A credulidade espiritual e a auto-sugestão (histérica) dos seus seguidores conduziu a uma tal dependência psicológica que chegou a provocar uma tragédia/catástrofe numa das aldeias em que os anfitriões se mostraram demasiado relutantes (através da súplica pacífica) em os deixar partir. Os estrangeiros perderam a paciência e protestaram irados. Tal atitude – antagónica com a cultura de cordialidade dos índios, sobretudo no que diz respeito aos assuntos do foro sacrossanto - causou um pânico generalisado – ao ponto de muitos índios adecerem, oito dos quais chegaram mesmo a perecer vítimas de distúrbios psicossomáticos. O pior é que esse incidente dramático só fez aumentar a fama dos seus alegados poderes sobrenaturais.
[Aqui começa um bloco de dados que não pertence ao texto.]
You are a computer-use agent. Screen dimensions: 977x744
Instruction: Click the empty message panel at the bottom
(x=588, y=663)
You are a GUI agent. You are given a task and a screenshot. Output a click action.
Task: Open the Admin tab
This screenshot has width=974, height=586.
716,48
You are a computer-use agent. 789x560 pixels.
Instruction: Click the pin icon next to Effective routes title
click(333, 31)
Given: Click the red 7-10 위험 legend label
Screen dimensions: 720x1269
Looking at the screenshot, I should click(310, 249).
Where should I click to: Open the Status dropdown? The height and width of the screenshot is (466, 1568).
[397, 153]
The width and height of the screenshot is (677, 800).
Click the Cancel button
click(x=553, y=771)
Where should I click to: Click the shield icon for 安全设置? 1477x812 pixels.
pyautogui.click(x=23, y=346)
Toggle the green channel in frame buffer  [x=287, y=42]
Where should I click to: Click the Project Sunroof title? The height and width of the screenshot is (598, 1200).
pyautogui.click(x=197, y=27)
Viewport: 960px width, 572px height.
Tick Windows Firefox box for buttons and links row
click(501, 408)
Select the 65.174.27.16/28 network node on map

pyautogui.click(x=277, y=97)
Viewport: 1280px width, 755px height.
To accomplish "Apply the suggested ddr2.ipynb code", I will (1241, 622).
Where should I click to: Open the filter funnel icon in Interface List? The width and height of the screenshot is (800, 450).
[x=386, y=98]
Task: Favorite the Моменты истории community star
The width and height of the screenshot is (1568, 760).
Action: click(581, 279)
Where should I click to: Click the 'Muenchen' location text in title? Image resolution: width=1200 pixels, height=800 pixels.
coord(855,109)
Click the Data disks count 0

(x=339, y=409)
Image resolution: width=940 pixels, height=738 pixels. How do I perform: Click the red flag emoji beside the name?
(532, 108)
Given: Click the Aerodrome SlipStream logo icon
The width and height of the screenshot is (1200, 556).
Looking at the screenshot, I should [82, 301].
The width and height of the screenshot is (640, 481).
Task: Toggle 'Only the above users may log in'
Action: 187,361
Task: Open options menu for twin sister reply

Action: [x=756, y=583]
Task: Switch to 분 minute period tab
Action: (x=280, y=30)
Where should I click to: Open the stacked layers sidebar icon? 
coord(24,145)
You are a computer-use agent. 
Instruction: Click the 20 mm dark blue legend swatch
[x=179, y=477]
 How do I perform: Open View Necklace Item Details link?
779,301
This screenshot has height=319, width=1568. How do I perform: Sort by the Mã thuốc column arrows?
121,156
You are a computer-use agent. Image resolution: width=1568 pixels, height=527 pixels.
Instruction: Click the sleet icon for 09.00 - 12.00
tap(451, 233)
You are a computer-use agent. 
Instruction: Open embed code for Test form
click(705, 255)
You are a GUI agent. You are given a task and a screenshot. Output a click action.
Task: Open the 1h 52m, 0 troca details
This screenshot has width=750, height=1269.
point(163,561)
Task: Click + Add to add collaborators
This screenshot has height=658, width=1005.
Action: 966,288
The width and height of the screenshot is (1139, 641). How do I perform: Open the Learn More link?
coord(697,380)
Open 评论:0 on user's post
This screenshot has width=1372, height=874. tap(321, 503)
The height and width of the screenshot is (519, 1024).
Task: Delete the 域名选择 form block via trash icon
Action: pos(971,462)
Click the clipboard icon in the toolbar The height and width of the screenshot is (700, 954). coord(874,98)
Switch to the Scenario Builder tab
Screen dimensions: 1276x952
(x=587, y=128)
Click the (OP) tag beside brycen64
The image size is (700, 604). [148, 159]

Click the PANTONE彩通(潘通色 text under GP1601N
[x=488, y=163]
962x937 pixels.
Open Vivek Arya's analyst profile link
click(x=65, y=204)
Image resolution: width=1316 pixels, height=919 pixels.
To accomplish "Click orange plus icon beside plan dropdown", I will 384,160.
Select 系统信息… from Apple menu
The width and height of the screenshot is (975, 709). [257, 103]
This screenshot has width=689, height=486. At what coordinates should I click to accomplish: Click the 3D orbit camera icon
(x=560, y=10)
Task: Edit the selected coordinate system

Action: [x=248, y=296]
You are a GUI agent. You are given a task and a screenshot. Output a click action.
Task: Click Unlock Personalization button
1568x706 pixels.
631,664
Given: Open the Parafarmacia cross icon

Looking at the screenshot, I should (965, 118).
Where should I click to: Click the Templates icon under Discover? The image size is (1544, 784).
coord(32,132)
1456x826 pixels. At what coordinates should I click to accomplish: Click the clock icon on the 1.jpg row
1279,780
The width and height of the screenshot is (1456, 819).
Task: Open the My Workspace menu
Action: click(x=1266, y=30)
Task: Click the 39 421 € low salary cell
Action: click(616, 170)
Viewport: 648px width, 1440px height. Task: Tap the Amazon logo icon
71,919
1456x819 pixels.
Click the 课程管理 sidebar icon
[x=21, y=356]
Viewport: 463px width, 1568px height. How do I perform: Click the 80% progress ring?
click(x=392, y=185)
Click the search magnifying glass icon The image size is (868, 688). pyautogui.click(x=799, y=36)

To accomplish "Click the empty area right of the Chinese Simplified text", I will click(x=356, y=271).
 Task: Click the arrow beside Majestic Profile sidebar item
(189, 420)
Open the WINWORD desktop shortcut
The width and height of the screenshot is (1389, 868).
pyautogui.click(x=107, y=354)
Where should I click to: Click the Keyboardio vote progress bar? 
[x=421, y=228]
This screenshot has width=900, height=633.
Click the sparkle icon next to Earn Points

E assim prosseguiram a improvável saga, escudados por um temor reverente superior ao que os índios atribuiam aos feiticeiros/curandeiros das suas etnias.
Nao creio que seja uma ingenuidade excessivamente lírica, deduzir que, à medida que aprendiam e adoptavam os costumes dos ameríndios seus anfitriões, descobriram a essência da felicidade que transcende as particularidades/idiossincrasias culturais; o elo espiritual que une todos os homens e estes à natureza que os sustenta. Durante anos cultivaram o prazer de praticar a generosidade abnegada e a pobreza material, indispensáveis à riqueza, ao fortalecimento e à credibilidade espiritual. Sentiram-se agraciados pelas dádivas da natureza; contribuiram para a cura de doentes que neles confiaram inteiramente; apaziguaram disputas e conquistaram a amizade e o respeito daqueles que inicialmente odiavam e temiam (muitos dos quais passaram a ser seus companheiros de viagem).
Regressados à civilização, ninguém queria aceitar que eles se tinham “indianizado” devido ao velho pavor (típico da tradição judaico-cristã) de que civilização é um artifício precário que tende a “degenerar”, assilvestrando. Os seus relatos fantásticos foram distorcidos para alimentar a quimera do ouro americano e os redimidos pareceram esquecer o que aprenderam entre os ameríndios, voltando a contagiar-se com a febre mortal da ganância; pelo menos metade deles voltou a juntar-se a expedições e perderam a vida à procura do ouro na terra onde tinham encontrado o maior dos bens.